**Try it:** Please return every line below that contains the string "computer".

--- Excerpted records ---

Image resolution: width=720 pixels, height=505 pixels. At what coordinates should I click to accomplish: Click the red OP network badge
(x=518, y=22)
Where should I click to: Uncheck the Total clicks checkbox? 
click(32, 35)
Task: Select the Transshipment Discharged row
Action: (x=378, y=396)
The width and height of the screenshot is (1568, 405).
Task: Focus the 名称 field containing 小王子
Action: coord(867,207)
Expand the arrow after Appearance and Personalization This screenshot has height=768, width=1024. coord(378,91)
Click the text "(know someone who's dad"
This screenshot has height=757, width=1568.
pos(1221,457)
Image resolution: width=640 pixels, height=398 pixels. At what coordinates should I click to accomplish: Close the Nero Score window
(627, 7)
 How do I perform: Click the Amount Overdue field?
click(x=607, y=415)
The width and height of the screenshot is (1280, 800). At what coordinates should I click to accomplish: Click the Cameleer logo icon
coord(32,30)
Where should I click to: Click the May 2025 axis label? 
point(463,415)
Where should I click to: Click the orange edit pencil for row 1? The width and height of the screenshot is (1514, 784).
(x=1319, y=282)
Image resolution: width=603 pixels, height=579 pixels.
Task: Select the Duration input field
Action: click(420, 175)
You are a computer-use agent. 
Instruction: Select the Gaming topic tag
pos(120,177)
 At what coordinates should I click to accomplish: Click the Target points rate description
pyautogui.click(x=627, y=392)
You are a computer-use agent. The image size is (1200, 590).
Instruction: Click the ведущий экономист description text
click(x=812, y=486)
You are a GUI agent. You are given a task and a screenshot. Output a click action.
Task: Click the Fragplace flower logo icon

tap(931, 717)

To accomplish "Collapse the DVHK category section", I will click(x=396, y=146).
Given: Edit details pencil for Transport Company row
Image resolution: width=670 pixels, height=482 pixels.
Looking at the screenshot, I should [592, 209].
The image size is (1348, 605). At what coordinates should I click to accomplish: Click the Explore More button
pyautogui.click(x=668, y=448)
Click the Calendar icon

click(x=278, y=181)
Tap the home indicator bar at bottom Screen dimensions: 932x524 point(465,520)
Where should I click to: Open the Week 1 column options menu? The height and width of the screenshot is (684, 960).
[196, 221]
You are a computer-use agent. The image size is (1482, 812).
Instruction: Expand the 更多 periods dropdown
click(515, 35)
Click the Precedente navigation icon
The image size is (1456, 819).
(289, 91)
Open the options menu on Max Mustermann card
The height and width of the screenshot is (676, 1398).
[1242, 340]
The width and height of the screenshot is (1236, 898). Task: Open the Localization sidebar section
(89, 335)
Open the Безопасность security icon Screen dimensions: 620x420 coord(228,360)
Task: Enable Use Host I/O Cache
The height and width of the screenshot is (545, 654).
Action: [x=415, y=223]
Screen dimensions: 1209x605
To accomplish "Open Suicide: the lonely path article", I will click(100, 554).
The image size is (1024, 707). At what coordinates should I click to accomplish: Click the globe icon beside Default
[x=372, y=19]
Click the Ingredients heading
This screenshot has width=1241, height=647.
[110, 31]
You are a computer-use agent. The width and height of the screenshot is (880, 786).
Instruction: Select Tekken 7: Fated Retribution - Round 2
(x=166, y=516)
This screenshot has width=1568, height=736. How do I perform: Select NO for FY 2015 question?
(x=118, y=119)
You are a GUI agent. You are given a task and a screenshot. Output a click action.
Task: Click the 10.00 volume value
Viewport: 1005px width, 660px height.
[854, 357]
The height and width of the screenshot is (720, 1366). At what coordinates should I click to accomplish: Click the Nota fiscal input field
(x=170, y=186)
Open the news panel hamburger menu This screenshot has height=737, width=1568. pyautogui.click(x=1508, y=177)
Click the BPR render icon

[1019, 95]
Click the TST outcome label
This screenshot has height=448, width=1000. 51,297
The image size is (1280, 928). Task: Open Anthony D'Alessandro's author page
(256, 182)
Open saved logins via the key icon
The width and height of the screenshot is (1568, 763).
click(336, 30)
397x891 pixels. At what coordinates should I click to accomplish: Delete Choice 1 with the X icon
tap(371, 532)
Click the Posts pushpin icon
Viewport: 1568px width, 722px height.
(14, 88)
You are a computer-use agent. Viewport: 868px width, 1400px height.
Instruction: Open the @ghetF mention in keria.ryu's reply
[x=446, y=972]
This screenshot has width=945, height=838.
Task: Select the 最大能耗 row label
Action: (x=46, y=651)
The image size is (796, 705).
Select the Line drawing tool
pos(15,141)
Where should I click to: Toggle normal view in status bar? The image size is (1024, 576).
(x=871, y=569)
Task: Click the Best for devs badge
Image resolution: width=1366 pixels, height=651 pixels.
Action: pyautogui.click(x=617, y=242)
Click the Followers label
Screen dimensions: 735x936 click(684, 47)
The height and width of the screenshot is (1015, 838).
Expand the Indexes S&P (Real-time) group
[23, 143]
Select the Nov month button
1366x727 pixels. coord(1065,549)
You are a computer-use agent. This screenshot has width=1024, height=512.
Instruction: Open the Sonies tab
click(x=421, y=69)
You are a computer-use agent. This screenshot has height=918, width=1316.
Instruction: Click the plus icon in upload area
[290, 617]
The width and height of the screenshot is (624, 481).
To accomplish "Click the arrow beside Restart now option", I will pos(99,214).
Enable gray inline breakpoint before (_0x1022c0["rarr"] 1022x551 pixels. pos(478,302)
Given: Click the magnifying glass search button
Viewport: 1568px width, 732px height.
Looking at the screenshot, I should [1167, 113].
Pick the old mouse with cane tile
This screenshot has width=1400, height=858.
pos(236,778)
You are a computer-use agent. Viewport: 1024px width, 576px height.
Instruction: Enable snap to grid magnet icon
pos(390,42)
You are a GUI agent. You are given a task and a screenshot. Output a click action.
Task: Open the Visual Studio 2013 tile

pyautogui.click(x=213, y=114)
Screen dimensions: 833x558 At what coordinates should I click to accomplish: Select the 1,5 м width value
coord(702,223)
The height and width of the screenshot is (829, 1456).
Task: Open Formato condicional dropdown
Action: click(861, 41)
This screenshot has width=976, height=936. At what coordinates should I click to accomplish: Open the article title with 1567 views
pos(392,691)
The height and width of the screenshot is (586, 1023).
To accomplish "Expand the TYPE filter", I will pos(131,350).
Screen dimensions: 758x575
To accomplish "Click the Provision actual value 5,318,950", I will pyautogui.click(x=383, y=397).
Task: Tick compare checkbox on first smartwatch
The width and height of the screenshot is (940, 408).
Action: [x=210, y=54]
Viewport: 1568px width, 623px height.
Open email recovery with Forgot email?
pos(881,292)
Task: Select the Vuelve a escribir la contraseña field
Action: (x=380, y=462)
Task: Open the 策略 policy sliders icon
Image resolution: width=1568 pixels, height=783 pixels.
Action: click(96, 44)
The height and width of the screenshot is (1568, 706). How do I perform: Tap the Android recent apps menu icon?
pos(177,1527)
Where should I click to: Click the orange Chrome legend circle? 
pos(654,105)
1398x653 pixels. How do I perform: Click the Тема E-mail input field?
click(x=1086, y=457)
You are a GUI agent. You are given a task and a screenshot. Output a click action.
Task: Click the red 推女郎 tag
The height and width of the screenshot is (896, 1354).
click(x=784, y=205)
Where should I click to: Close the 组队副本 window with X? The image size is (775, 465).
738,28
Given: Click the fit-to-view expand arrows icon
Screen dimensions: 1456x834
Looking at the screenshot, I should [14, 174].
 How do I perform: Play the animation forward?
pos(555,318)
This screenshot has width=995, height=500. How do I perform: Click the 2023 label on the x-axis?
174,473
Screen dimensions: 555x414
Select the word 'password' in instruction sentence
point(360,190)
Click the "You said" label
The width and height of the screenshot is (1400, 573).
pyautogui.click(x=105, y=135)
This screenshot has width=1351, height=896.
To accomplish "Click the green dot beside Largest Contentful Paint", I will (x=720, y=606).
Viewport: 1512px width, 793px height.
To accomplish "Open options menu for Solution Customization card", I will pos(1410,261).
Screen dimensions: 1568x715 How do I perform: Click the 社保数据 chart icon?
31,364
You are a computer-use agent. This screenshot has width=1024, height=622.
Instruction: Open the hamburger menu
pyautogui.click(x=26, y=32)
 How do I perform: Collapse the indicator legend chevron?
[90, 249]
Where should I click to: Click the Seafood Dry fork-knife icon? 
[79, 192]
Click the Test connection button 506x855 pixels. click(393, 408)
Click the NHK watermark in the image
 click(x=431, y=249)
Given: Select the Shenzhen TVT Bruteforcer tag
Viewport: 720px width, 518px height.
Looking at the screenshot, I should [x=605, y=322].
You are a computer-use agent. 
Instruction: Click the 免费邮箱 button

---

**Task response:**
You are a computer-use agent. 
You are a computer-use agent. The image size is (1200, 590).
You are a computer-use agent. The image size is (1482, 812).
You are a computer-use agent. The width and height of the screenshot is (880, 786).
You are a computer-use agent. Viewport: 868px width, 1400px height.
You are a computer-use agent. This screenshot has width=1024, height=512.
You are a computer-use agent. This screenshot has height=918, width=1316.
You are a computer-use agent. Viewport: 1024px width, 576px height.
You are a computer-use agent. This screenshot has width=1024, height=622.
You are a computer-use agent. 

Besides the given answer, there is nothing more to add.